ほとんど入れ替わりにクララが帰って来た。リンゴ、洋ナシ、ベリー類、プラムといった果物を山ほど買って。
「沢山買っちゃいました。了ちゃんもマチコ姐さんも果物なら食べられるかと思ってー。」
昼食はクララが焼いたタルトだった。俺は相変わらず食欲はなかったが、クララの気遣いが嬉しかった。鉛のように重い身体で幾つかのタルトを半ば無理矢理に食べた。
調子の悪そうだったマチコも美味しいと繰り返し言いながら食べた。
「なんだか、肉や玉子は食べたくないのよねえ。魚も。フィッシュアンドチップスもチップスだけあればいいわ。」
「マチコ姐さん、食べ物の好み変わったぁ?」
「うーん、そうかなあ。でも果物の酸味が美味しいわねえ。サッパリしてるわぁ。」
こんな会話の途中、急にマチコは席を立ち、口元を押さえて洗面所に走って行った。クララが慌てて後を追い、洗面所へ。

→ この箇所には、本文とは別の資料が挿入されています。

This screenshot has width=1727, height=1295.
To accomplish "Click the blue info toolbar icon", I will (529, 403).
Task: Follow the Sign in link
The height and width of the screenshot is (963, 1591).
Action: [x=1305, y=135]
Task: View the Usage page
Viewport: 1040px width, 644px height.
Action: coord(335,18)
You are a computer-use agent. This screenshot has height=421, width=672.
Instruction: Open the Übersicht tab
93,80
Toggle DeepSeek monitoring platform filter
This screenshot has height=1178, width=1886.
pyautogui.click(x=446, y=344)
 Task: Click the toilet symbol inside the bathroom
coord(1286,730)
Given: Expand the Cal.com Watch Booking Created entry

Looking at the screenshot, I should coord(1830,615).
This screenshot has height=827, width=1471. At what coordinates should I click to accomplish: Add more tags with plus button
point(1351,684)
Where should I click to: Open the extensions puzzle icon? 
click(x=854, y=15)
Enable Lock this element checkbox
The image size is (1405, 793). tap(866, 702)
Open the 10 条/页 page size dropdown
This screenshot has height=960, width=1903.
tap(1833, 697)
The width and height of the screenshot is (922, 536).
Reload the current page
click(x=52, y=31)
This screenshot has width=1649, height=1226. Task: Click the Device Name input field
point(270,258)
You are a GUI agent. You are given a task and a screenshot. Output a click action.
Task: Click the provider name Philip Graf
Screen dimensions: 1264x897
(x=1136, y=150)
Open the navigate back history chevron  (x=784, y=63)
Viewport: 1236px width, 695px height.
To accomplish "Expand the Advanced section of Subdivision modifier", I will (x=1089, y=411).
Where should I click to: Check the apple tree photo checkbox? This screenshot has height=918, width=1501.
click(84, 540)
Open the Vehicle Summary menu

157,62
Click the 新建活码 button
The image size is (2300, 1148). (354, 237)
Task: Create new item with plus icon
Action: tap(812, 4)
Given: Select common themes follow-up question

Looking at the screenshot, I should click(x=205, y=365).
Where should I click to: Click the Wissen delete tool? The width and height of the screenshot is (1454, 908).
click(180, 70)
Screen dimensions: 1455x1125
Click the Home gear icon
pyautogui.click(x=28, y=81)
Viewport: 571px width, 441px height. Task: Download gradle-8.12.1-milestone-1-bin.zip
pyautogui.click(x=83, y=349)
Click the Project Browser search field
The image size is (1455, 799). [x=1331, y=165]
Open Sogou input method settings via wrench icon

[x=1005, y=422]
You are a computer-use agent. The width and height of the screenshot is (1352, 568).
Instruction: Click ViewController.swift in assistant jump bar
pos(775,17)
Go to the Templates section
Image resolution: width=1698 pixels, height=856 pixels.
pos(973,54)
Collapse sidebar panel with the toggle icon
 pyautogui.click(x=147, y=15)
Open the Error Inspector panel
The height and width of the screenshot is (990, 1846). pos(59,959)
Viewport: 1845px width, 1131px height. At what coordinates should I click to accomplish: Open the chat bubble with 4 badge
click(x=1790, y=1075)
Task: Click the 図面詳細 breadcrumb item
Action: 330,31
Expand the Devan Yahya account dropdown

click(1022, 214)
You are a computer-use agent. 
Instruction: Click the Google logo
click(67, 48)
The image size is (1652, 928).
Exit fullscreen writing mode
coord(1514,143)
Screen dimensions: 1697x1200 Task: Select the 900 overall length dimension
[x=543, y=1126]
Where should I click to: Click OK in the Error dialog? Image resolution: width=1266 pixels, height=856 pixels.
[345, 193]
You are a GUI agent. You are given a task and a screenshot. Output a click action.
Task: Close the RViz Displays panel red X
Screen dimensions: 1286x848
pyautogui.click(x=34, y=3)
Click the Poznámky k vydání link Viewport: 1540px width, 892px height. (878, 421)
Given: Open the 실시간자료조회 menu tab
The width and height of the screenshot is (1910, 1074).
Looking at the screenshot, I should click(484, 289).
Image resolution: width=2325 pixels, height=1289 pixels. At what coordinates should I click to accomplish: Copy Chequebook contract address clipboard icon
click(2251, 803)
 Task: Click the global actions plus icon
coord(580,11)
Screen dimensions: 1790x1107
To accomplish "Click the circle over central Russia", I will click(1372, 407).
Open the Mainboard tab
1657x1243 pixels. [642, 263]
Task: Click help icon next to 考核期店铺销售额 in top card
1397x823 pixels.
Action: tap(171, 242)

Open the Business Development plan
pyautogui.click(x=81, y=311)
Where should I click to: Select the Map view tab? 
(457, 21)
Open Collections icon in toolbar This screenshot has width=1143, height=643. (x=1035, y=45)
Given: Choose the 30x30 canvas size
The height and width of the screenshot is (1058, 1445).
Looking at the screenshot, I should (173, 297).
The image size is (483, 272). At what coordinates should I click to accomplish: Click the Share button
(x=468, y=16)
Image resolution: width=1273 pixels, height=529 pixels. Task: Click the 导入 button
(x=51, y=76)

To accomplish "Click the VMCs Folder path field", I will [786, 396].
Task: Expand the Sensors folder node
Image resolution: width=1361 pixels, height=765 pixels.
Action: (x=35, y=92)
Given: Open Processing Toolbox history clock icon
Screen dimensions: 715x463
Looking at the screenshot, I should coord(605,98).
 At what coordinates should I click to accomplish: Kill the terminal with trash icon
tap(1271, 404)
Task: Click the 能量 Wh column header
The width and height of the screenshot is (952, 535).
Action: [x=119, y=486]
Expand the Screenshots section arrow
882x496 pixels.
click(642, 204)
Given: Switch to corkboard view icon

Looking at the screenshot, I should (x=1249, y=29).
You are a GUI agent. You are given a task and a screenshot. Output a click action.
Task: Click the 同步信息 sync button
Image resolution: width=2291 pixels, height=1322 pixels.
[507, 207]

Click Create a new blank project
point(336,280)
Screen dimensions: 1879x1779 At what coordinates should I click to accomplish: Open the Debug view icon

マチコは嘔吐し、クララは背中を摩る。咳き込むと、グラスの水を渡し肩を抱き、大丈夫かと尋ねる。
「ごめんね、クララ、食べたばっかりの物を。」
「そんなのは、いいの。」
クララは疑問に思っていたことを、ためらいつつもマチコに訊いてみる。食卓にいるサキと俺に聞こえないよう、マチコの耳元で小さい声でヒソヒソと囁く。
「あの~、マチコ姐さん。ひょっとして、月の物がないなんて事は?」
「言われてみれば、最近ちょっと乱れてるわね。激しい運動し過ぎてたかしら。」
「もう~、マチコ姐さん。それって、おめでたい事では?」
「あ。」
洗面所からキャー、と悲鳴のような大きい声が響いて、サキと俺は驚いた。サキなど食べ終わった食器を重ねようとしていたところだったので、割ってしまうかと思った。
人生、良い事も悪い事もある。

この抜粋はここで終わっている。